YOUR OBJECTIVE: Each entry below needs to be copied exactly, with nothing dropped.
==== EXTRACTED RECORDS
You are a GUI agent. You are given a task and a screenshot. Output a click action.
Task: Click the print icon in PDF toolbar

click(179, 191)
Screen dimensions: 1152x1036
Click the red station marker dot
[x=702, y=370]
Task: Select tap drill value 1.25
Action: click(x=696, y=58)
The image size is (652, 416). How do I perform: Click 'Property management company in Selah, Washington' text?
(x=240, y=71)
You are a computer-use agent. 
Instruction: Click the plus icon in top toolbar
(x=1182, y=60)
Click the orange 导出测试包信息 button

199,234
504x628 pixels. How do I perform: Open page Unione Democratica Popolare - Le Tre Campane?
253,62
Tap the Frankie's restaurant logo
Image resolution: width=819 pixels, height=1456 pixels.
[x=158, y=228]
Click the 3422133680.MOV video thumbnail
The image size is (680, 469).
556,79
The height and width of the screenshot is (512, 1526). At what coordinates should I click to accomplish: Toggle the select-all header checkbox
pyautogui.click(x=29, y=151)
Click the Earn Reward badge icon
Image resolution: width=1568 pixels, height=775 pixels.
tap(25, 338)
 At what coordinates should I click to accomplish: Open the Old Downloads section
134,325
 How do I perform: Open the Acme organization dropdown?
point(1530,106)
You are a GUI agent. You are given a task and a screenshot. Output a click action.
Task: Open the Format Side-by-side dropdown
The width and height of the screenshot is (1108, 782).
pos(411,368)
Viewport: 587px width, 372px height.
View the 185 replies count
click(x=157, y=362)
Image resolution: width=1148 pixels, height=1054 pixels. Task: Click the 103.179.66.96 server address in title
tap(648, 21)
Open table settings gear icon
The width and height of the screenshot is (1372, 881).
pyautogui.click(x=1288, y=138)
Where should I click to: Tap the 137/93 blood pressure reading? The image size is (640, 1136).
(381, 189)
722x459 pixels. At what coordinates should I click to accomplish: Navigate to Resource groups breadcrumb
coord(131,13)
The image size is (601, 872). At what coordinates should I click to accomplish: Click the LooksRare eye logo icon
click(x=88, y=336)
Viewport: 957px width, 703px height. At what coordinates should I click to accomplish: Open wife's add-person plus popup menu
========
EXERCISE RESULT:
You are a GUI agent. You are given a task and a screenshot. Output a click action.
Task: Click the print icon in PDF toolbar

click(179, 191)
Screen dimensions: 1152x1036
Click the red station marker dot
[x=702, y=370]
Task: Select tap drill value 1.25
Action: click(x=696, y=58)
The image size is (652, 416). How do I perform: Click 'Property management company in Selah, Washington' text?
(x=240, y=71)
You are a computer-use agent. 
Instruction: Click the plus icon in top toolbar
(x=1182, y=60)
Click the orange 导出测试包信息 button

199,234
504x628 pixels. How do I perform: Open page Unione Democratica Popolare - Le Tre Campane?
253,62
Tap the Frankie's restaurant logo
Image resolution: width=819 pixels, height=1456 pixels.
[x=158, y=228]
Click the 3422133680.MOV video thumbnail
The image size is (680, 469).
556,79
The height and width of the screenshot is (512, 1526). At what coordinates should I click to accomplish: Toggle the select-all header checkbox
pyautogui.click(x=29, y=151)
Click the Earn Reward badge icon
Image resolution: width=1568 pixels, height=775 pixels.
tap(25, 338)
 At what coordinates should I click to accomplish: Open the Old Downloads section
134,325
 How do I perform: Open the Acme organization dropdown?
point(1530,106)
You are a GUI agent. You are given a task and a screenshot. Output a click action.
Task: Open the Format Side-by-side dropdown
The width and height of the screenshot is (1108, 782).
pos(411,368)
Viewport: 587px width, 372px height.
View the 185 replies count
click(x=157, y=362)
Image resolution: width=1148 pixels, height=1054 pixels. Task: Click the 103.179.66.96 server address in title
tap(648, 21)
Open table settings gear icon
The width and height of the screenshot is (1372, 881).
pyautogui.click(x=1288, y=138)
Where should I click to: Tap the 137/93 blood pressure reading? The image size is (640, 1136).
(381, 189)
722x459 pixels. At what coordinates should I click to accomplish: Navigate to Resource groups breadcrumb
coord(131,13)
The image size is (601, 872). At what coordinates should I click to accomplish: Click the LooksRare eye logo icon
click(x=88, y=336)
Viewport: 957px width, 703px height. At what coordinates should I click to accomplish: Open wife's add-person plus popup menu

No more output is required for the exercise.